Pubblicato il 30/01/2017 11:13:19
Affido qualche acerbo verso madido d’animo mio, a questo foglio terso, leggero come un brusio.
Nell’uggioso mattino di marzo trascende la pioggia il silenzioso sollazzo della mia penna e la sua regia.
Fecondo di cieli distanti, arrese alle forze motrici, s’adagiano parole palpitanti: d’emozioni non sono attrici.
Freme la giovane primavera nel grembo della terra dissetata. Ancor riversa la pioggia altera sulle distese di campi e d’acqua salata.
Volubile e ostinato fremendo più forte avanza marzo! Che d’ogni immaturo prato tesse raffinato il primitivo arazzo.
Arcani ologrammi si svestono su nudi sentieri di ricordi. Ambiscono al risveglio lor che odono il rumore dei germogli in giulivi raccordi.
Nacqui nella grandine del mese burrascoso. Spogliato d’ogni redine richiamò il fuoco ombroso.
Nacqui nel profumo di mimosa, che desta la traccia originale della Primavera vanitosa. Lieve la nostalgia ancor m’assale.
L’infanzia dai verdi prati, i giochi, le cadute, i voli e ancor più cari le nitide immagini dei volti amati son ricordi dolceamari.
Disegno adesso con il vento, che spinge oltre le soglie questo ricordo lento.
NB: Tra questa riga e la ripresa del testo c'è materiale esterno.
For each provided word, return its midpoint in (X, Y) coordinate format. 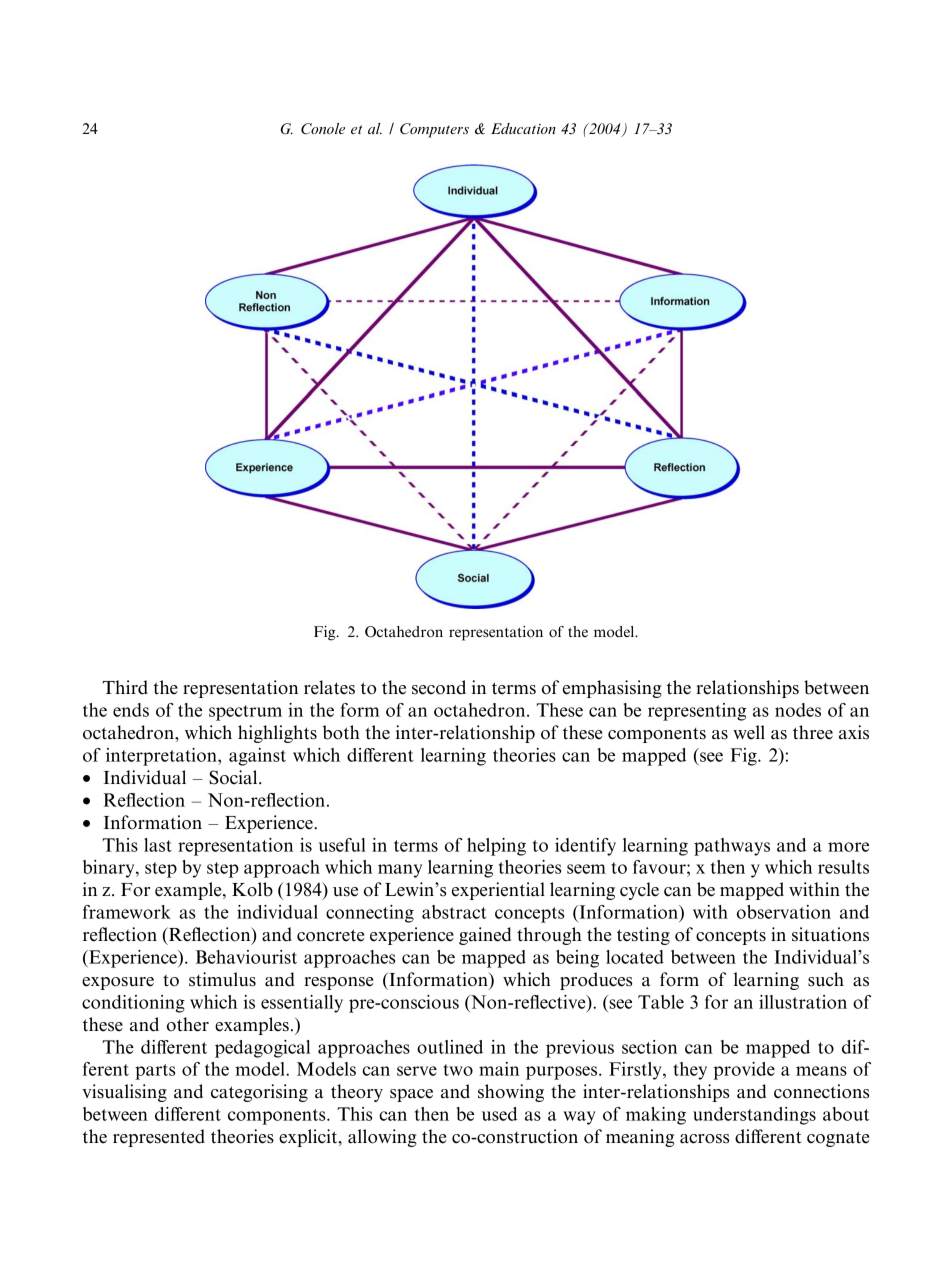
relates (329, 687)
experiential (498, 891)
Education (523, 128)
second (439, 687)
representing (697, 712)
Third (125, 687)
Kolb (252, 889)
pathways (732, 847)
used (499, 1114)
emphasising (612, 689)
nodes (798, 710)
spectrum (245, 713)
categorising (259, 1093)
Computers (434, 130)
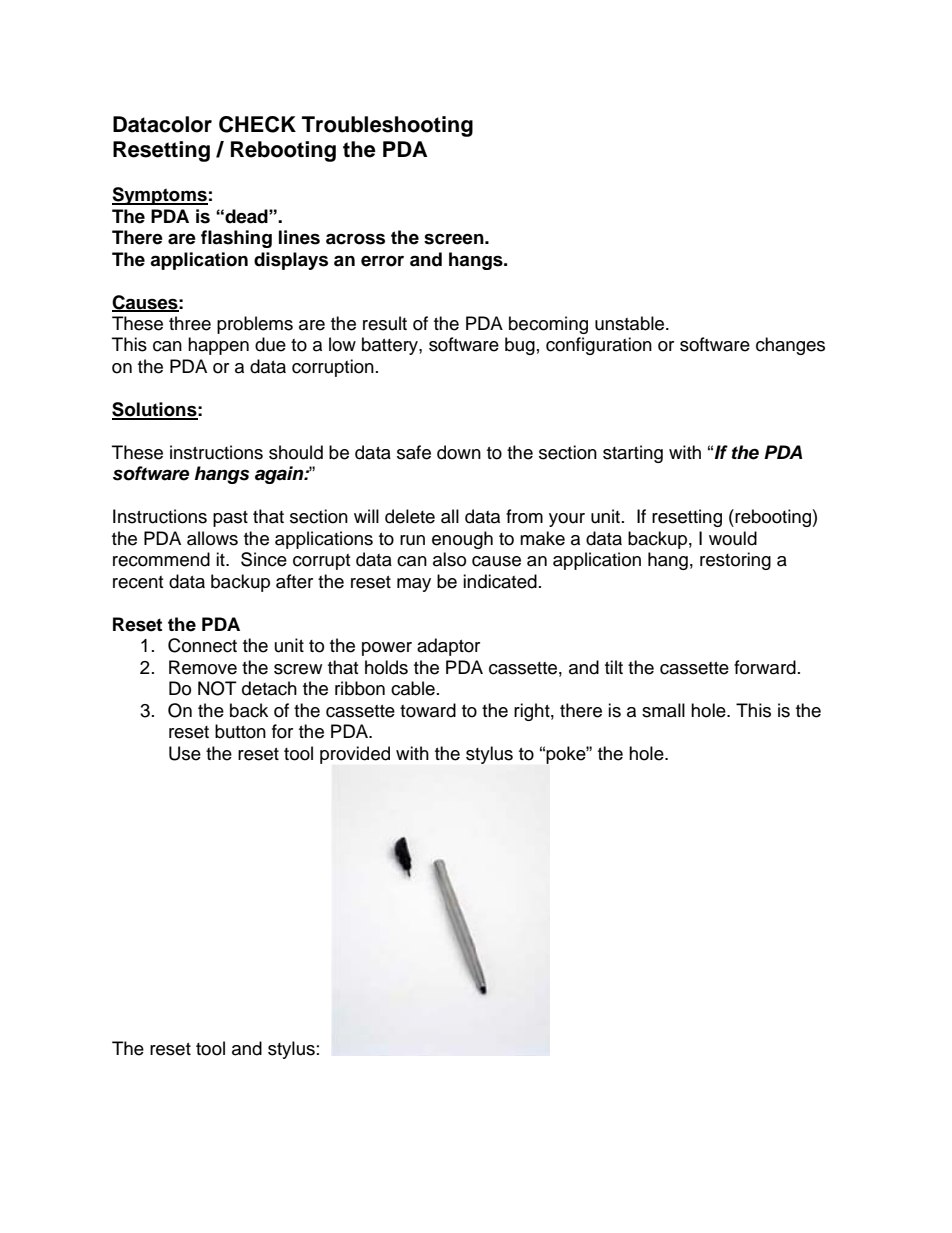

Dolce il pianto qui si scioglie.
Naiadi all’ombra selvosa di fronde, s’inseguono in suadenti richiami, scomposte, il pensier le confonde, finché si stendono in corvini ricami.
E compiuto il loro sfuggente percorso, come fiumi dall’impetuoso corso, riposano pregni d’eterno, riversando dal cuore all’esterno.